Collected data entries:
⁂

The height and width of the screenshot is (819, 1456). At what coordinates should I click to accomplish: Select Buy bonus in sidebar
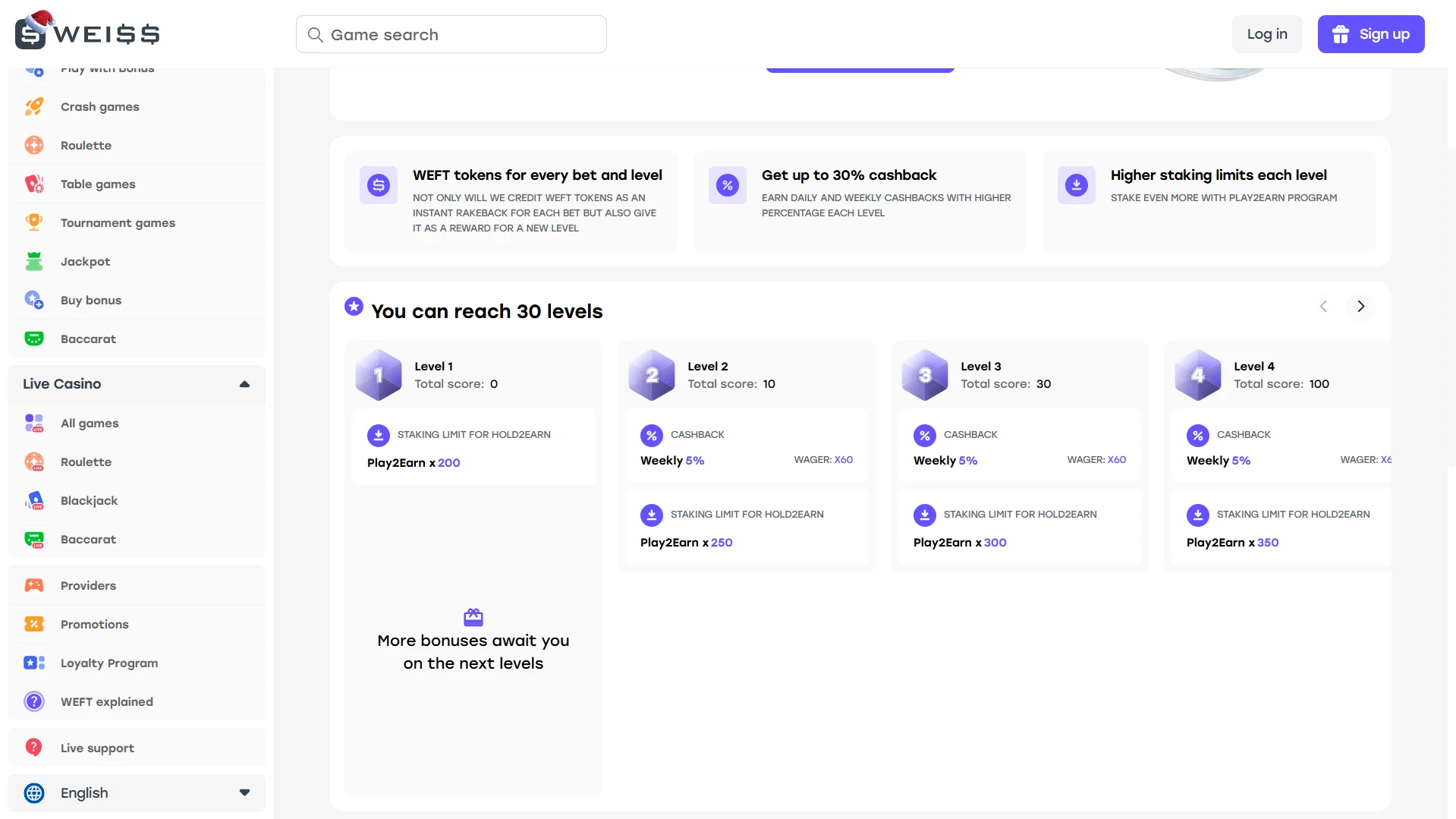tap(91, 300)
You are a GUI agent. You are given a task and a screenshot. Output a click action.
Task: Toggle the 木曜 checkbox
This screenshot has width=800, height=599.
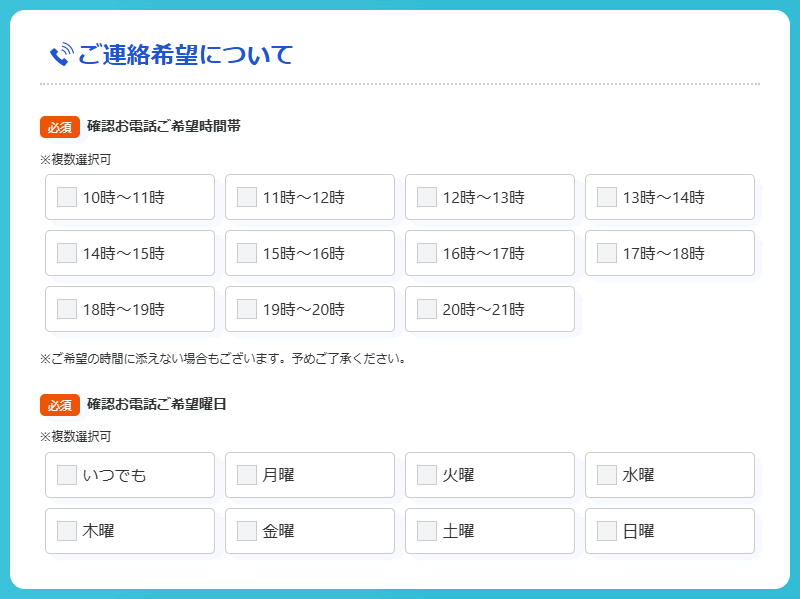click(67, 531)
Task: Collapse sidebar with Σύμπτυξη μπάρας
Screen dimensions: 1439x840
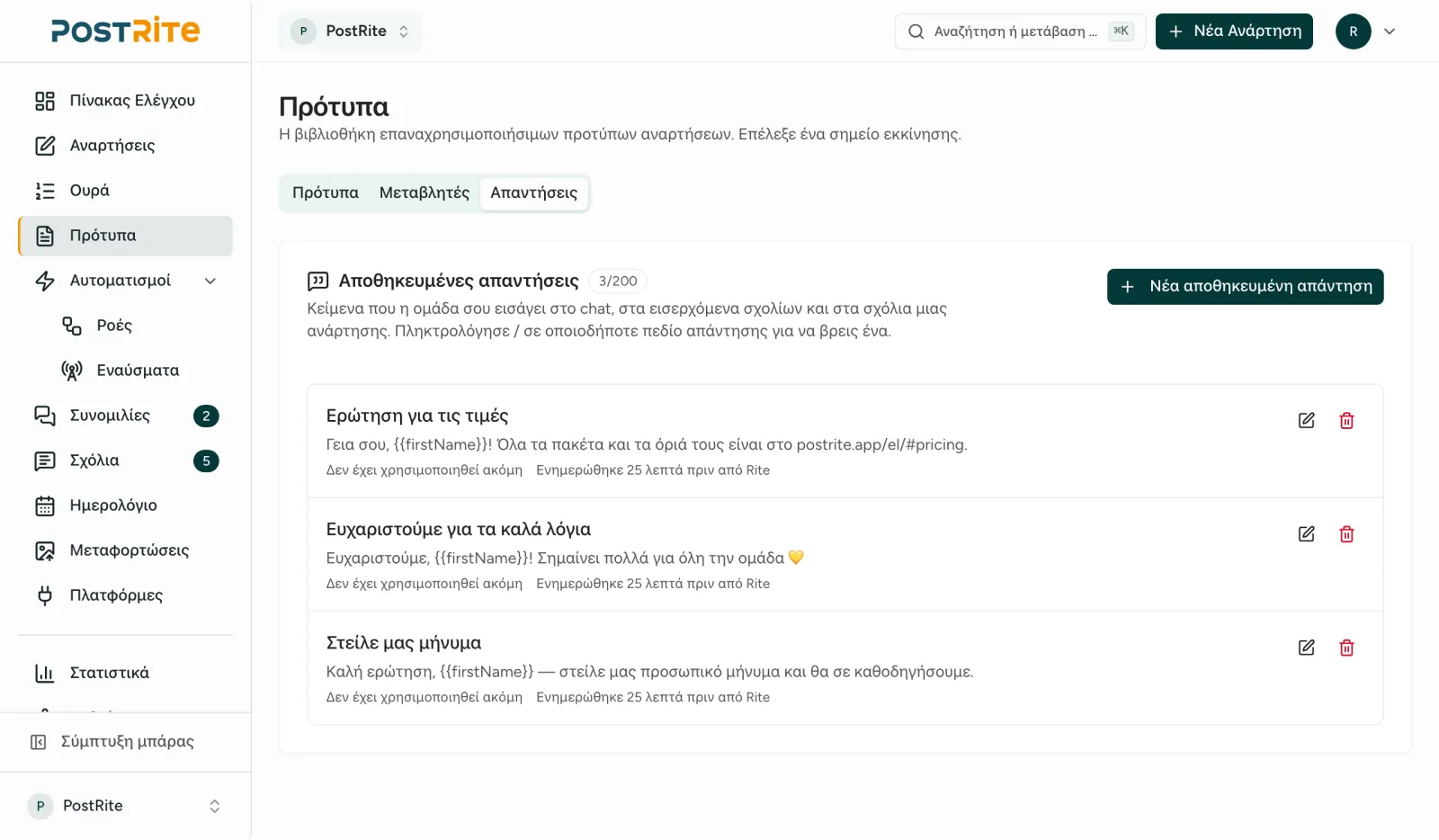Action: pos(125,742)
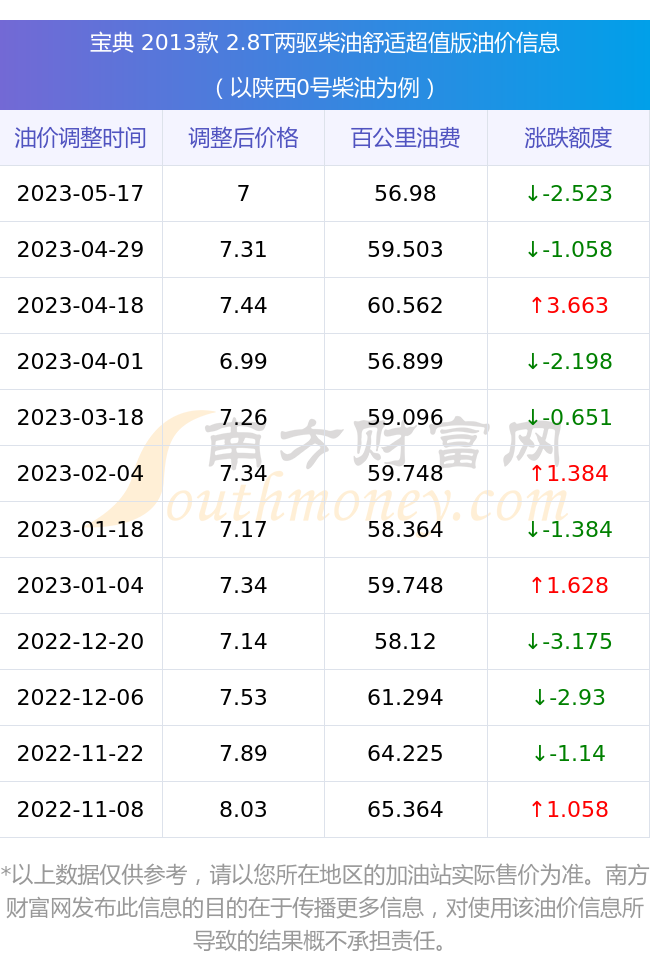Image resolution: width=650 pixels, height=957 pixels.
Task: Select the 65.364 fuel cost cell
Action: [406, 809]
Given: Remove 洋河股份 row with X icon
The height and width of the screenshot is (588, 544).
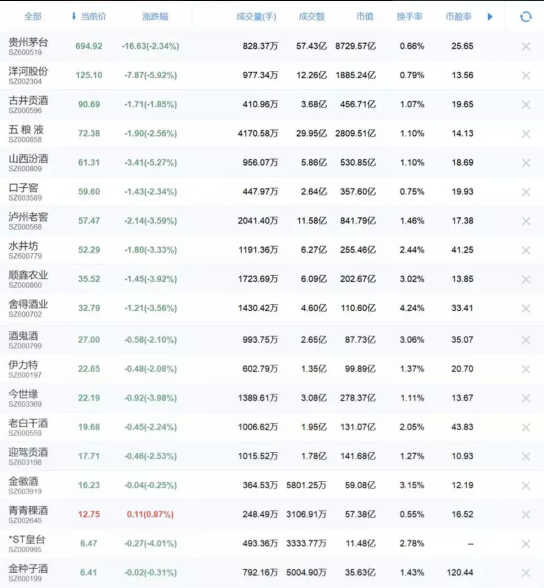Looking at the screenshot, I should [526, 75].
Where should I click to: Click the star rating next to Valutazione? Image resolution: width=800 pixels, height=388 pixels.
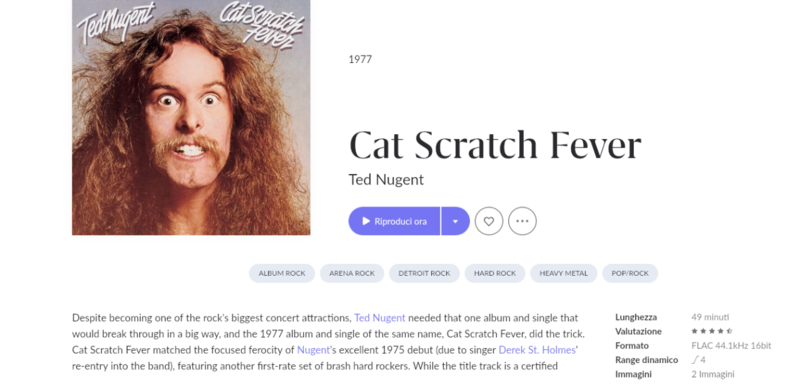[712, 331]
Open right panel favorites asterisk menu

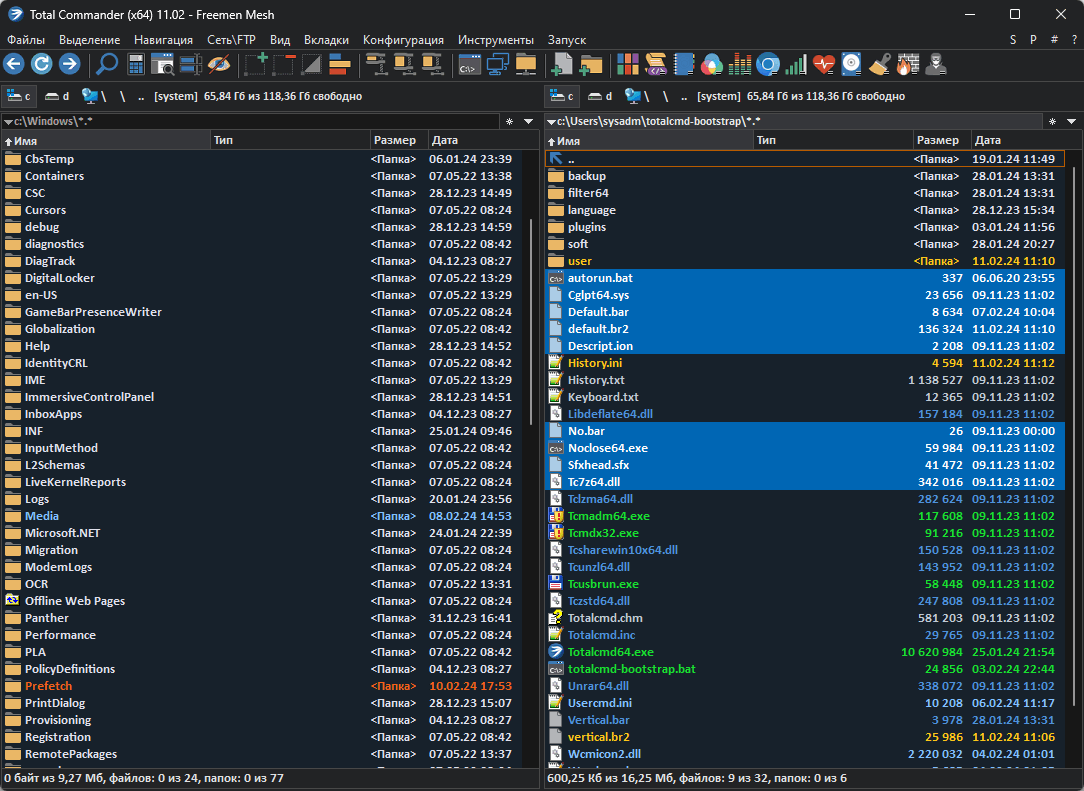(1052, 121)
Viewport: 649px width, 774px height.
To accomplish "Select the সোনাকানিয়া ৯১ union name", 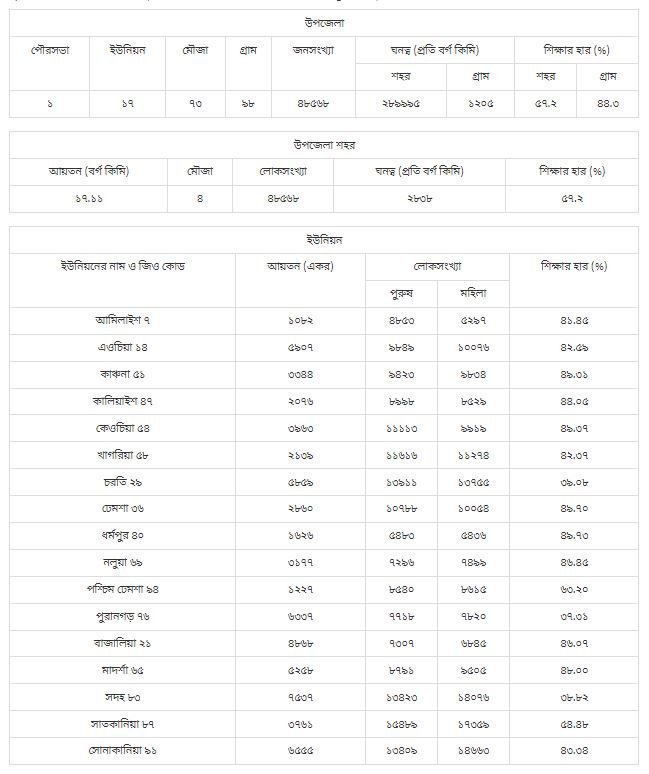I will click(x=123, y=750).
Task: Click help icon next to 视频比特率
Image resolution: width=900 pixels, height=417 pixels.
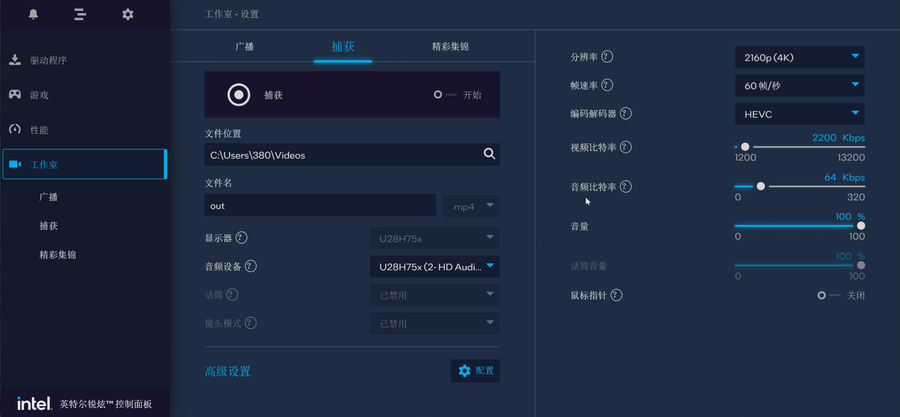Action: [x=626, y=147]
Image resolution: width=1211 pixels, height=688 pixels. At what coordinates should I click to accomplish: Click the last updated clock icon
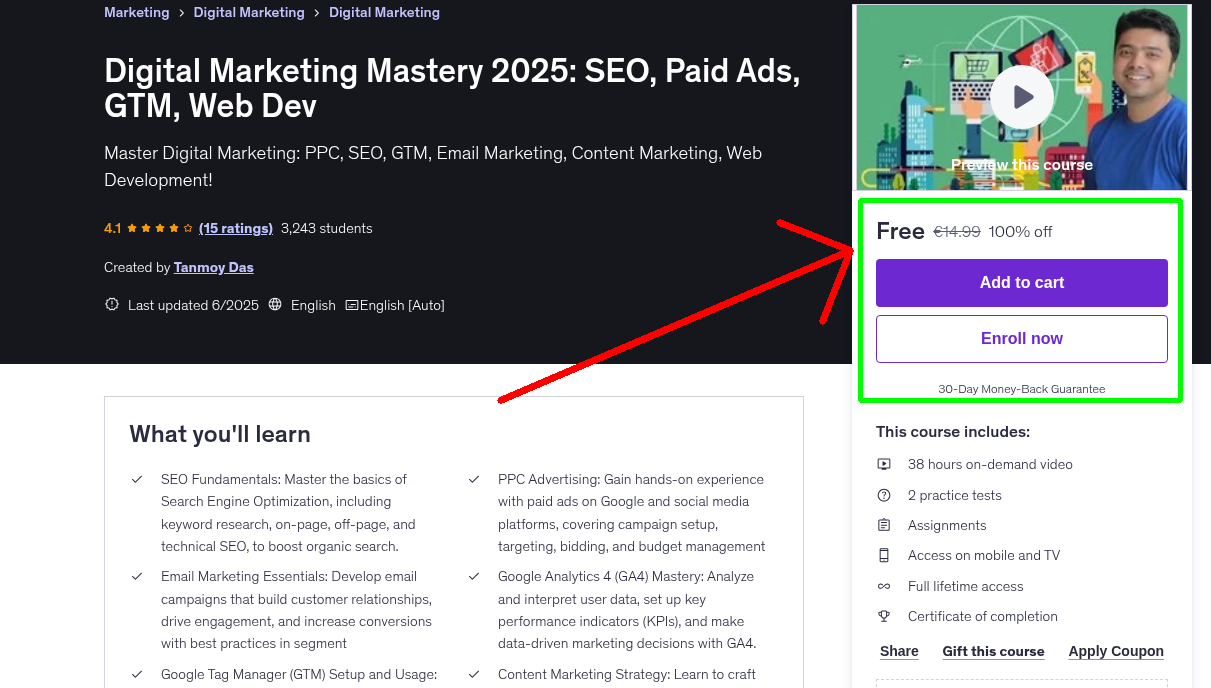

⁂

▶ _Aim of the exercise_
Within the entries above, find the string "icon" and return each line that holds it.

▶ _Task answer_
Given: Remove 洋河股份 row with X icon
Task: Click help icon next to 视频比特率
Image resolution: width=1211 pixels, height=688 pixels. At what coordinates should I click to accomplish: Click the last updated clock icon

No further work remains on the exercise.